Documento
>>>>>
Em uma de suas acepções, a palavra citação aproxima-se do significado de

intimação. Citar significa tornar alguém cônscio de que tem um determinado

prazo para comparecer em juízo.

Além da violência internalizada, o poder da palavra escrita de se fazer

veículo do “eterno” está relacionado também a um contrato social, semelhante

ao que, de acordo com Hobbes (2008), deu origem ao Estado. O filósofo dirá

que a tendência dos seres humanos, quando sujeitos a sua vontade, seria entrar

num estado de guerra permanente, visto ser da natureza do homem “ser lobo do

próprio homem”. Mas também faz parte da natureza humana a razão, que impele as

pessoas a delegarem parte de sua vontade ao aparelho estatal, que, com este poder

concentrado, conseguiria inibir a parcela lupina do ser humano. Analogamente,

pode-se vislumbrar uma espécie de contrato social que atua como mecanismo

implícito na tecnologia da palavra escrita. É esse contrato social que faz o ser

humano, no movimento de produzir sentido, abrir mão de uma parcela do “Espírito

vivificante” em troca da memória registrada na “letra que mata”.
<<<<<
Dados disponíveis
>>>>>
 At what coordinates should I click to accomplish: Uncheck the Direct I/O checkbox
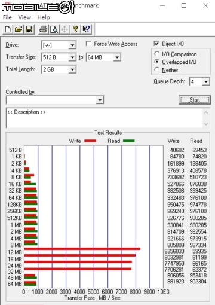(156, 44)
<<<<<
Tarefas
• a. Explique, em uma a três frases, por que, segundo a leitura de Hobbes exposta no texto sobre a palavra escrita, as pessoas delegam parte de sua vontade ao aparelho estatal.
• b. Escreva a continuação do texto sobre a palavra escrita a partir da última frase apresentada.

Respostas
• a. Segundo o texto, a razão também faz parte da natureza humana e impele as pessoas a delegar parte de sua vontade. Sujeitos à própria vontade, os seres humanos tenderiam a um estado de guerra permanente, por ser da natureza do homem “ser lobo do próprio homem”. Com esse poder concentrado, o Estado conseguiria inibir a parcela lupina do ser humano.

• b.
O conflito entre a Antiga e a Nova Aliança, que aparece no texto de São Paulo,

está ligado ao conflito entre os dois pesos contraditórios dos quais estão dotados as

diferentes plataformas semióticas: o peso do decreto de morte e o peso do anseio pela

ressurreição. O que ocorre, no caso da palavra escrita é que nela, ao longo da história,

o peso simbólico da morte adquiriu preponderância. Porém, é certo que qualquer

plataforma semiótica é, de saída, mestiça, não havendo, portanto, na palavra escrita, a

presença exclusiva do peso da morte.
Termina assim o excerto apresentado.